### What the task requires
Please reproduce everything from the line with "Given: Click the top" through the line with "Action: tap(128, 347)", both ends included, and leave the pictures out.

(Entries on target coordinates)
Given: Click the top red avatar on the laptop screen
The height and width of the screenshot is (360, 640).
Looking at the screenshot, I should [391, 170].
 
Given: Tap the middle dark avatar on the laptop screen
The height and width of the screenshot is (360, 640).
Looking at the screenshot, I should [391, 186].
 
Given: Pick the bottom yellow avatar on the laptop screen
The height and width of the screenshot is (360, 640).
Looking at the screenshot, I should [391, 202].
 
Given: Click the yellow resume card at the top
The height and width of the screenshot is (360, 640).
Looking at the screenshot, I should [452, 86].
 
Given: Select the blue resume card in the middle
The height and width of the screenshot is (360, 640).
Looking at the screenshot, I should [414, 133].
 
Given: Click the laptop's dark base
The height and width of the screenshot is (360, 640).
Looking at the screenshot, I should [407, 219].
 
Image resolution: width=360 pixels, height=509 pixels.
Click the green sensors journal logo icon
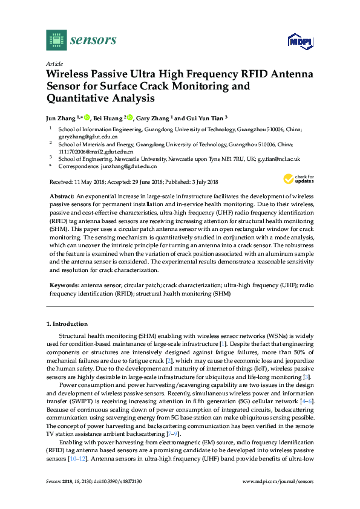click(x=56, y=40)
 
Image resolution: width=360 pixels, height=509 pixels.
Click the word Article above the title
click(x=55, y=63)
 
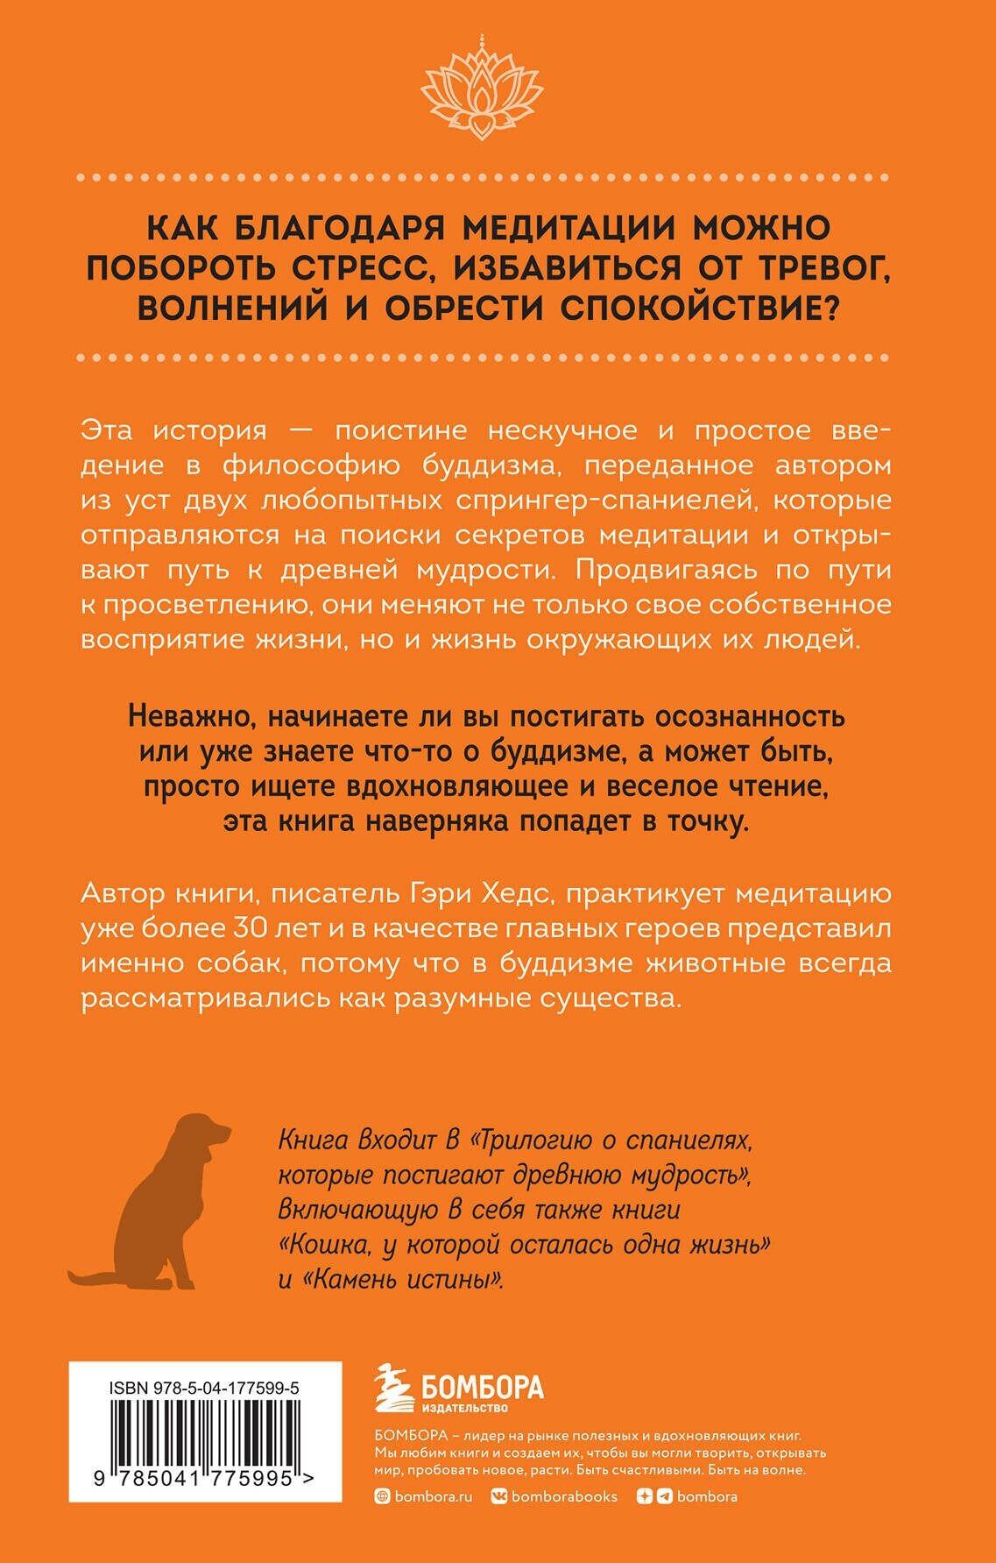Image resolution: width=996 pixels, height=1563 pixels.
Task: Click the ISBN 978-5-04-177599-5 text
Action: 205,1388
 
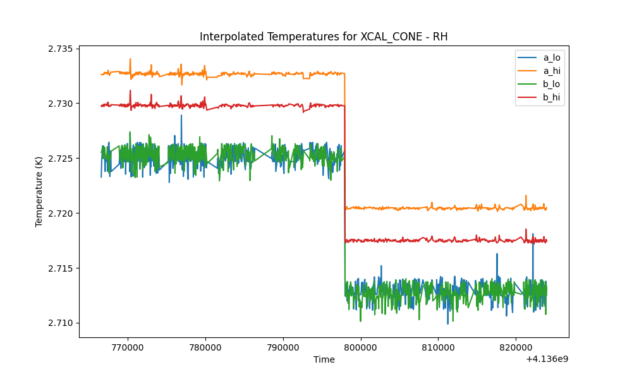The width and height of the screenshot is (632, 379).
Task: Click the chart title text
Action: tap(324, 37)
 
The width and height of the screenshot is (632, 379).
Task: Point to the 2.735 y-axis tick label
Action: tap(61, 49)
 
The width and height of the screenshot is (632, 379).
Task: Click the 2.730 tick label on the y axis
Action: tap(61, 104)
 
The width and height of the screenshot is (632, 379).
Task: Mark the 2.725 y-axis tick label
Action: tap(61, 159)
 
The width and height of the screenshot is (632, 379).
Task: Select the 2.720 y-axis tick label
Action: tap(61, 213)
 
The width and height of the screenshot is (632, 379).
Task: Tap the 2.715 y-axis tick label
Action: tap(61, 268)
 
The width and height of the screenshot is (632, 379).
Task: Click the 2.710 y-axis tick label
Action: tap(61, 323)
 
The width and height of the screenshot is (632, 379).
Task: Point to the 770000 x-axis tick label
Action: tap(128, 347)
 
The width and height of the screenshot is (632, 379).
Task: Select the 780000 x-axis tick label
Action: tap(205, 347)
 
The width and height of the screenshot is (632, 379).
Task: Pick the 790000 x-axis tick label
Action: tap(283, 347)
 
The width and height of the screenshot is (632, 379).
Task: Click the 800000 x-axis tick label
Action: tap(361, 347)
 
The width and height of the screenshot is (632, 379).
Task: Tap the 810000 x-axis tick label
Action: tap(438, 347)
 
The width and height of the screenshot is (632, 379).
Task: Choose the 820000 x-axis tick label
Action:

--

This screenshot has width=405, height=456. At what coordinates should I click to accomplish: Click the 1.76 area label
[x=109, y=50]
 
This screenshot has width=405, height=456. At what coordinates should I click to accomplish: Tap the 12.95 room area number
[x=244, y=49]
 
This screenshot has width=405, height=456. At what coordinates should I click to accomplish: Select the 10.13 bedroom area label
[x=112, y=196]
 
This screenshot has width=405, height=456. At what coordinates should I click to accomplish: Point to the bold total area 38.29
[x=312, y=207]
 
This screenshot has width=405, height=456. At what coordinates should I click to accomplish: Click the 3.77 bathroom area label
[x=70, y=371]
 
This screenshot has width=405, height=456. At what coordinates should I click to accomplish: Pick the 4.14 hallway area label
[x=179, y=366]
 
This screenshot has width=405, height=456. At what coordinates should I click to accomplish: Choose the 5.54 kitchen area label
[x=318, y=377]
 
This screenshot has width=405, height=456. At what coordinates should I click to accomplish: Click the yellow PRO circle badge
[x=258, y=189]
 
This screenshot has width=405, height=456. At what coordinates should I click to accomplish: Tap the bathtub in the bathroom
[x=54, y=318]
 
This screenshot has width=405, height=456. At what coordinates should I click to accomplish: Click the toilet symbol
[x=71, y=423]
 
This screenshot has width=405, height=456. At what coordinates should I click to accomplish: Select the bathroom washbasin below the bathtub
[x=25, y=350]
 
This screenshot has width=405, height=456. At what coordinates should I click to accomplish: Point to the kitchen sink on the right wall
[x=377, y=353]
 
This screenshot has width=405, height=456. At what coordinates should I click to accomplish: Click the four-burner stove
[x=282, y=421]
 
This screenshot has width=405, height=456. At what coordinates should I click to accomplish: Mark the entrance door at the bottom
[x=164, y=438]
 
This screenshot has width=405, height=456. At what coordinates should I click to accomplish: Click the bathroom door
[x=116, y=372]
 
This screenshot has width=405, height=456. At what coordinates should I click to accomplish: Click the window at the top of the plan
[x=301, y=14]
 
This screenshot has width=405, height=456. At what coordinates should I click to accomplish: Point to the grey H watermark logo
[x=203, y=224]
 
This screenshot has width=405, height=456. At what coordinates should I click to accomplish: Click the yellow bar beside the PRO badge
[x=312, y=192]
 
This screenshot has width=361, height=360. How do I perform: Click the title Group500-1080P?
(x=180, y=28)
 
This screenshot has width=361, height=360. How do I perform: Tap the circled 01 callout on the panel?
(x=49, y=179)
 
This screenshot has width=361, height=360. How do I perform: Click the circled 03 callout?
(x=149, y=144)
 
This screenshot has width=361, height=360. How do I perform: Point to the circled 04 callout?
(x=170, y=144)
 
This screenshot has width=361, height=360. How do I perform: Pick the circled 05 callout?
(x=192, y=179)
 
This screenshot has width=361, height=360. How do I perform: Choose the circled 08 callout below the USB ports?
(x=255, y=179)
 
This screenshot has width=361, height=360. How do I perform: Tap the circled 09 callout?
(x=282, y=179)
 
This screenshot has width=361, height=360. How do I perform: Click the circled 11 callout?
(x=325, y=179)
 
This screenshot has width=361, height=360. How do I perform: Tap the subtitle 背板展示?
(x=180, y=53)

### Solution to this exercise
Given: Click the top red avatar on the laptop screen
The height and width of the screenshot is (360, 640).
Looking at the screenshot, I should [391, 170].
 
Given: Tap the middle dark avatar on the laptop screen
The height and width of the screenshot is (360, 640).
Looking at the screenshot, I should [391, 186].
 
Given: Pick the bottom yellow avatar on the laptop screen
The height and width of the screenshot is (360, 640).
Looking at the screenshot, I should [391, 202].
 
Given: Click the yellow resume card at the top
The height and width of the screenshot is (360, 640).
Looking at the screenshot, I should [452, 86].
 
Given: Select the blue resume card in the middle
The height and width of the screenshot is (360, 640).
Looking at the screenshot, I should [414, 133].
 
Given: Click the laptop's dark base
The height and width of the screenshot is (360, 640).
Looking at the screenshot, I should [407, 219].
 
Image resolution: width=360 pixels, height=509 pixels.
Click the green sensors journal logo icon
click(x=56, y=40)
 
Image resolution: width=360 pixels, height=509 pixels.
Click the word Article above the title
click(x=55, y=63)
 
Image resolution: width=996 pixels, height=1563 pixels.
Task: Click the ISBN 978-5-04-177599-5 text
Action: 205,1388
 
The width and height of the screenshot is (632, 379).
Task: Click the chart title text
Action: tap(324, 37)
 
The width and height of the screenshot is (632, 379).
Task: Point to the 2.735 y-axis tick label
Action: tap(61, 49)
 
The width and height of the screenshot is (632, 379).
Task: Click the 2.730 tick label on the y axis
Action: tap(61, 104)
 
The width and height of the screenshot is (632, 379).
Task: Mark the 2.725 y-axis tick label
Action: tap(61, 159)
 
The width and height of the screenshot is (632, 379).
Task: Select the 2.720 y-axis tick label
Action: tap(61, 213)
 
The width and height of the screenshot is (632, 379).
Task: Tap the 2.715 y-axis tick label
Action: tap(61, 268)
 
The width and height of the screenshot is (632, 379).
Task: Click the 2.710 y-axis tick label
Action: tap(61, 323)
 
The width and height of the screenshot is (632, 379).
Task: Point to the 770000 x-axis tick label
Action: tap(128, 347)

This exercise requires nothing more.